Request :: Switch "gray grid" to "blue grid" in the stretch from the line containing "Click axis bubble 4 below the gray grid" through the line containing "pyautogui.click(x=248, y=383)", and return only those lines with everything else unchanged. Leave the pictures out of your answer.

--- START Recorded data ---

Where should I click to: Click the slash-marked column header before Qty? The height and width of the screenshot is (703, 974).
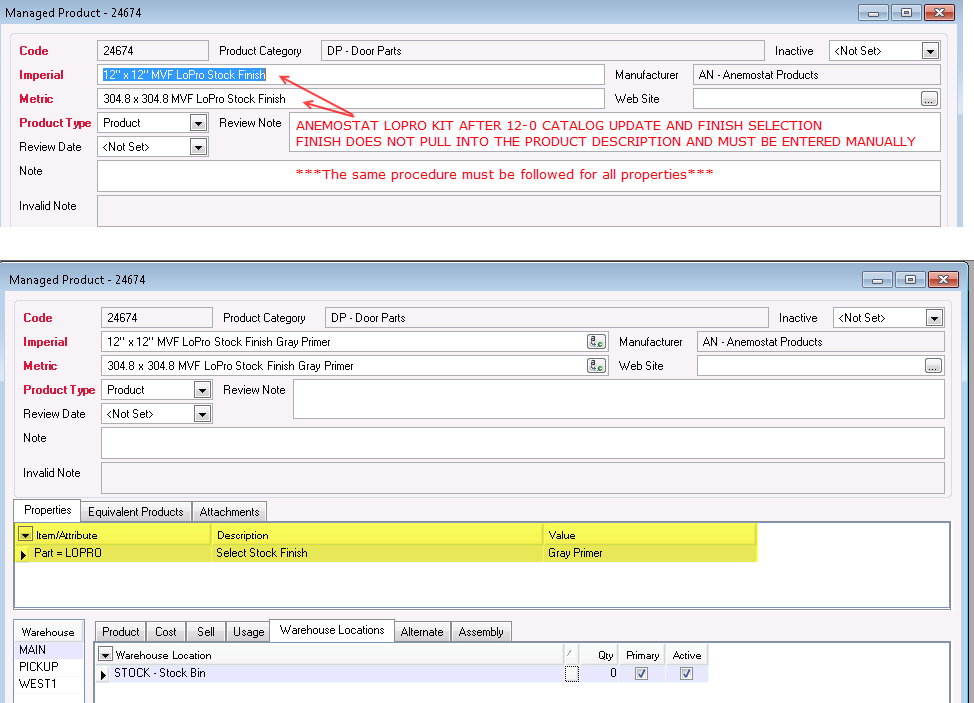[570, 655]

--- END Recorded data ---
--- START Recorded data ---

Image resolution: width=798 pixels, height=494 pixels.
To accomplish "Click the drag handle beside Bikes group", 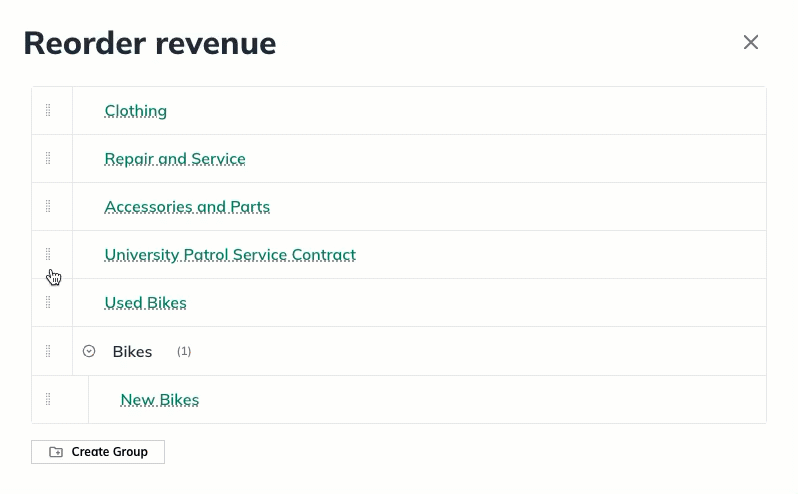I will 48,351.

--- END Recorded data ---
--- START Recorded data ---

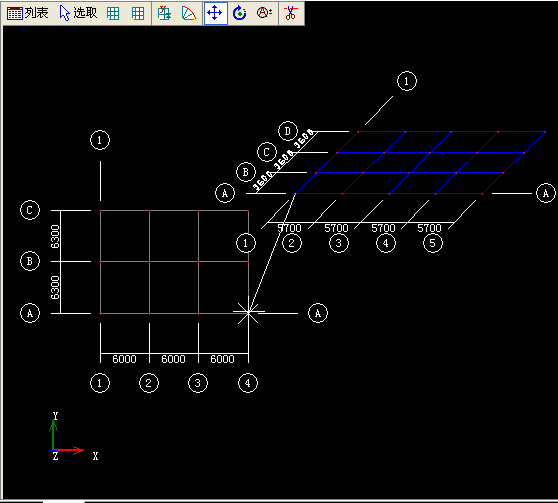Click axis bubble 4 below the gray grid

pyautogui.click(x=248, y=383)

--- END Recorded data ---

The reply ::
Click axis bubble 4 below the blue grid

pyautogui.click(x=248, y=383)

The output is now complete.